A pot of dal asks little and gives back a lot once the weather turns. Keep a shelf of lentils, spices, and rice on hand, and a proper dinner is rarely more than one pot away on even the busiest evening. If you're looking for more seasonal recipes like this one, our blog has a growing collection, and if you'd like to know which stores near you carry the brands mentioned here, our team is easy to reach. You can also browse what else we bring to UAE kitchens over on our homepage.
Frequently asked questions
What is an easy dal recipe for a beginner cook?
Split red lentils, or masoor dal, make the simplest starting point since they cook in under 25 minutes and don't need soaking. Simmer them with turmeric and salt, then finish with a tempering of ghee, cumin, and garlic. It's a forgiving dish, so slightly overcooking the lentils only makes the texture softer, not worse.
Can I make a one pot curry recipe without a pressure cooker?
Yes. Every recipe in this guide uses a regular pot on the stove. A pressure cooker speeds things up, especially with tougher lentils like chana dal, but a slow simmer on the hob gets to the same texture, it just takes a little longer and rewards an occasional stir.
What's the difference between dal and dal tadka?
Dal refers to the cooked lentils themselves, while tadka (also called tempering or chhonk) is the finishing step where hot ghee or oil, cumin, garlic, and chili are poured over the pot.
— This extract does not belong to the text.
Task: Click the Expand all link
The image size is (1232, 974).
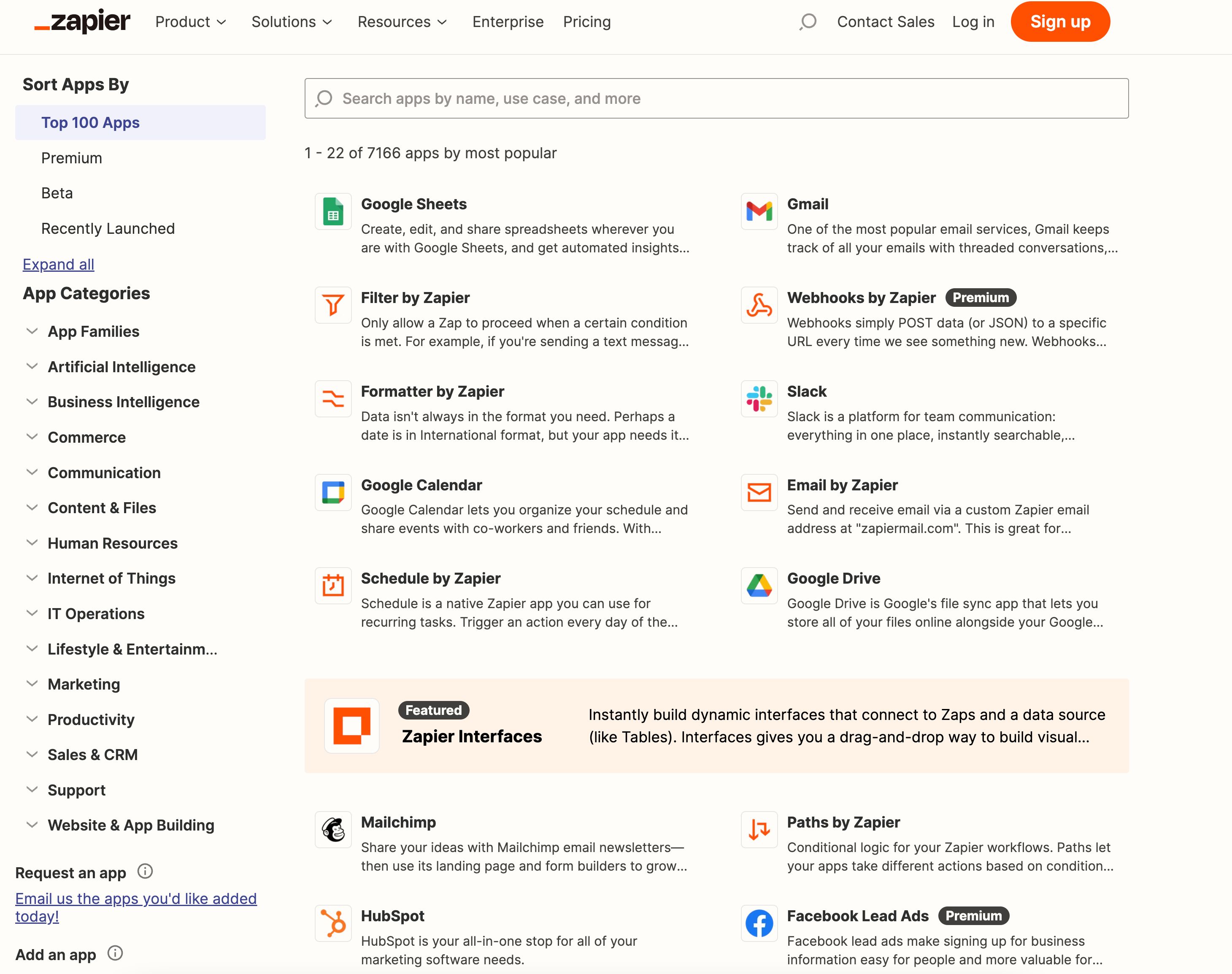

A dal tadka recipe always includes this final flourish, which is what gives the dish most of its aroma and depth.
Which lentils make up the winter comfort food Indian households turn to most often?
Toor dal (split pigeon peas) and masoor dal (split red lentils) are the two most common choices, both valued for how well they thicken into a warming, spoonable dal. Chana dal and moong dal are good options too, each bringing a slightly different texture to the same basic method.
How do I stock a pantry curry UAE kitchens can rely on without over-shopping?
A few resealable packs of lentils, a small shelf of ground spices, basmati rice, and tinned tomatoes cover most dal and curry recipes. These staples keep for months, so a single trip to the supermarket can set up several weeks of weeknight cooking without repeat visits.
Can dal be reheated more than once?
Yes, as long as it's cooled and stored properly between uses and only the portion needed is reheated each time. A splash of water loosens the texture, since lentils continue to thicken as they sit, and a fresh tempering poured on top brings back the aroma of a freshly cooked pot.